Ein Muttertagsbrief an meine späte lesbische Mutter

Das ist einer meiner Favoriten, sagt Neje stolz und hält ein Schwarz-Weiß-Foto ihrer Mutter hoch. Ich sehe ihr darin ähnlich.



Sie hat recht. Wenn Neje lächelt, ist es leicht, die Ähnlichkeiten zu sehen.
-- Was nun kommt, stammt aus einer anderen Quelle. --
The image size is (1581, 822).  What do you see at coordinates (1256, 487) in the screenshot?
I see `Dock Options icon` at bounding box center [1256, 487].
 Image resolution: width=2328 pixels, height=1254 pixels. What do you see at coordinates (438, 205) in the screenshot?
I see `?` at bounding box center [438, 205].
Es ist üblich, dass LGBTQ+-Personen eine gewisse Distanz zwischen uns und unseren Eltern empfinden. Schließlich können sich unsere Eltern für viele von uns nicht auf die queere Erfahrung beziehen, selbst wenn sie uns akzeptieren. Aber nicht nur das Äußere hatte Neje mit ihrer Mutter gemeinsam – Neje ist auch selbst lesbisch.

In einem bewegenden Interview erzählt Neje ihnen. über Begegnungen mit Homophobie und kommen auf ihre Mutter heraus. Tragischerweise starb Nejes Mutter 1998 an Krebs, bevor sie die Gelegenheit hatte, Nejes Partner zu treffen, den Neje als die Liebe ihres Lebens bezeichnet. Sie sagt, sie glaubt, dass ihre Mutter ihren Partner an sie geschickt hat.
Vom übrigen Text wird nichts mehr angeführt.